What do you need to consider before buying a condo? Condos are becoming more and more popular as real estate prices continue to soar. They have a lot of pros that appeal to buyers including a lower price point, lower maintenance, and they often have shared amenities that may be unaffordable in a single detached house, such as a swimming pool or a gym.
Like any property, condos require maintenance. That’s where condo fees come into play. These regular fees are designed to cover the costs of maintaining the building and its amenities, and they will be a regular payment in addition to your mortgage should you purchase this type of residence.
Condo fees are calculated depending on the size of the condo, the age of the building, the regular maintenance required, and the amount it takes to maintain a reserve fund. The day-to-day maintenance like snow clearing, garbage removal, water, and sometimes heat are covered by these condo fees. As an owner, you don’t have to worry about these things. The downside may be that you don’t have a choice in contractors who take on work in the building, but you can be assured the building is being maintained to a specified standard.
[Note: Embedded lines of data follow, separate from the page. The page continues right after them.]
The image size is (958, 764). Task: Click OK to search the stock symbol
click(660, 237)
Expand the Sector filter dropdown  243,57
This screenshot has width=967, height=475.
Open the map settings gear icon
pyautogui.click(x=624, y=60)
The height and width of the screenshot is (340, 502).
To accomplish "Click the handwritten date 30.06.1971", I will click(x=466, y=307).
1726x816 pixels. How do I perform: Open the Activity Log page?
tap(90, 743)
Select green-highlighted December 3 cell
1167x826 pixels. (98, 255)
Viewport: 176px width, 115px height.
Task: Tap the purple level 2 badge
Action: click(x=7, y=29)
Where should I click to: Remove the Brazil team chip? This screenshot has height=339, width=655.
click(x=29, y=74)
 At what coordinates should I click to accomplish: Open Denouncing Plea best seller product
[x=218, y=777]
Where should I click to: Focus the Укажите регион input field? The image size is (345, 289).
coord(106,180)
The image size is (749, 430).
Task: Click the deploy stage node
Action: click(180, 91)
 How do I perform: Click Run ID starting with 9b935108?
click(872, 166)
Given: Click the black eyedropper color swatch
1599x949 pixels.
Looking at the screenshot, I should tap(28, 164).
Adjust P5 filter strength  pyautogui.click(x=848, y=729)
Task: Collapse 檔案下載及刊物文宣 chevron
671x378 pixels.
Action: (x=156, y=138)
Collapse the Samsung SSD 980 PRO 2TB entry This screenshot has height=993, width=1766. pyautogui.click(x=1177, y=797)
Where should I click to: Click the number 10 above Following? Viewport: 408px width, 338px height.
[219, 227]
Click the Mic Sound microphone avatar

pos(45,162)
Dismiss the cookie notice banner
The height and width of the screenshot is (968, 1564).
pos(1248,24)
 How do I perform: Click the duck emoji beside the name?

If your building has amenities, their maintenance will be covered by these fees. Those fun features have a cost, even if it’s shared amongst residents. Not sure you want a place with a pool? Are you actually going to use that gym? Make sure these are things you want, since you’ll be paying for them when you move in.
A portion of the building’s condo fees should be set aside into a reserve fund to cover any large expenses that come up with maintaining a building. Things like roof repairs, which are bound to happen, are covered by this reserve. If there is not enough in the reserve, residents may be asked to cough up more cash for the repairs on top of the condo fees already being paid. Ideally, this shouldn’t happen, but sometimes large expenses can be unpredictable.
When budgeting for buying a condo, make sure to include condo fees and leave a buffer in case these fees increase. As buildings age, their maintenance costs tend to go up, which means condo fees rise. This rise is typically determined by the condo board and should come with advanced notice. You’ll want to check if any condo fee hikes are scheduled before you buy your condo, so you aren’t hit with an unexpected increase shortly after you move in.
Be wary of condos with low fees. This can indicate the building is not maintained well, or it is behind on its maintenance. It may also indicate a lack of savings in the reserve fund, which could cost you down the road when major expenses arise. Some buildings are known for “cash calls”, or for requesting extra money because their reserve isn’t big enough to cover a list of major expenses that are adding up. Talk to your real estate agent and your mortgage broker about these buildings since they often have a reputation in the community.
At the end of the day, buying a condo could be a great fit for your situation. There are a lot of benefits to shared amenities, reduced maintenance, and a lock-and-go lifestyle. What’s more, condos can be a great community of people who all live under the same roof. This can make moving to a new area easier and more welcoming. Just make sure to budget properly before embracing the turn-key mountain lifestyle.
Status Certificate
Before purchasing a condo, ask to take a look at the building’s status certificate. This document will contain information about the condo’s financial status, including the budget, the reserve fund, the maintenance costs, and whether any increases are planned for the near future. The document will also have legal information, including any outstanding legal issues the building may have. Reviewing this information, and making sure you understand it, will be invaluable as you make a decision to buy into a condo complex. There is a fee to access this certificate, but it will be well worth it in the long run.